Start of Block

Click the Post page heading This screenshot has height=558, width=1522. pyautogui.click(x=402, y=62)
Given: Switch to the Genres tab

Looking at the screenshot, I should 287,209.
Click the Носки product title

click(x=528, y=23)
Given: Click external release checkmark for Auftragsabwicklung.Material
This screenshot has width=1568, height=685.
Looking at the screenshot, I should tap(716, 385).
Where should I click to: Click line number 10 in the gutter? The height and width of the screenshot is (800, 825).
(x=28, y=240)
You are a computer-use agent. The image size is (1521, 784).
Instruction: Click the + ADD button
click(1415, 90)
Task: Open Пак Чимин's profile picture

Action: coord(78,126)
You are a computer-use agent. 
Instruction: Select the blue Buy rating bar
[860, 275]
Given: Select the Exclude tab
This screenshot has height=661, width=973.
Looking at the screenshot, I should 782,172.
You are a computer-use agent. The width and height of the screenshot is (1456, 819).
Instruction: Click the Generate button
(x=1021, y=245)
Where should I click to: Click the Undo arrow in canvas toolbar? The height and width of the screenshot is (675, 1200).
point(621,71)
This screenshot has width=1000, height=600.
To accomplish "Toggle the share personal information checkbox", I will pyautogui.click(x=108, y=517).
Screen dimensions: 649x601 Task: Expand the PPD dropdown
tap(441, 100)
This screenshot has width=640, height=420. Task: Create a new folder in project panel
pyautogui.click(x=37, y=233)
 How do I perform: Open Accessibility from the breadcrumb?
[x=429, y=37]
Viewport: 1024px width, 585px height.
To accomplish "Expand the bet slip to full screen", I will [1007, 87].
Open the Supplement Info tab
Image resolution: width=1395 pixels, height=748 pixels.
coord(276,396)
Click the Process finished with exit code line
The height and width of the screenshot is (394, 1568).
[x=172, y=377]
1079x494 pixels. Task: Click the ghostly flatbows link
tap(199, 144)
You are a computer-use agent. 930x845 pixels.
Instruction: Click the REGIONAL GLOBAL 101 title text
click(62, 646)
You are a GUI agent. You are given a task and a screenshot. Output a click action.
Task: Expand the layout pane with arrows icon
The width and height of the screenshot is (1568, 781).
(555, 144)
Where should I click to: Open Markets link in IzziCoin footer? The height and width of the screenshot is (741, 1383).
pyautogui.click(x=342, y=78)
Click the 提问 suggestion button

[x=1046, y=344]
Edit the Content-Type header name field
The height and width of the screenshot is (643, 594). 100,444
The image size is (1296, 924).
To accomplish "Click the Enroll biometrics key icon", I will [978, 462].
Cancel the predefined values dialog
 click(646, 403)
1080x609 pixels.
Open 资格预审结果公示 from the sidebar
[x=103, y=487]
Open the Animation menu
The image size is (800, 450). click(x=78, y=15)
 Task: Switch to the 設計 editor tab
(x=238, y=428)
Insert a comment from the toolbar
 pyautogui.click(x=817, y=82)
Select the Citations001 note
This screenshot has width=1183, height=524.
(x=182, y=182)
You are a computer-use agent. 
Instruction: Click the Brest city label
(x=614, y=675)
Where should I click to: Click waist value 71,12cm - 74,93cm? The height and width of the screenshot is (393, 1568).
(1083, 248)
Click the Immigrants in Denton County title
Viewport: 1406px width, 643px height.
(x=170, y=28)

End of Block

## WORK TO BE COMPLETED
Which lines of the data include the string "with"? Copy each of them.

## WORKED SOLUTION
Click the Process finished with exit code line
Task: Expand the layout pane with arrows icon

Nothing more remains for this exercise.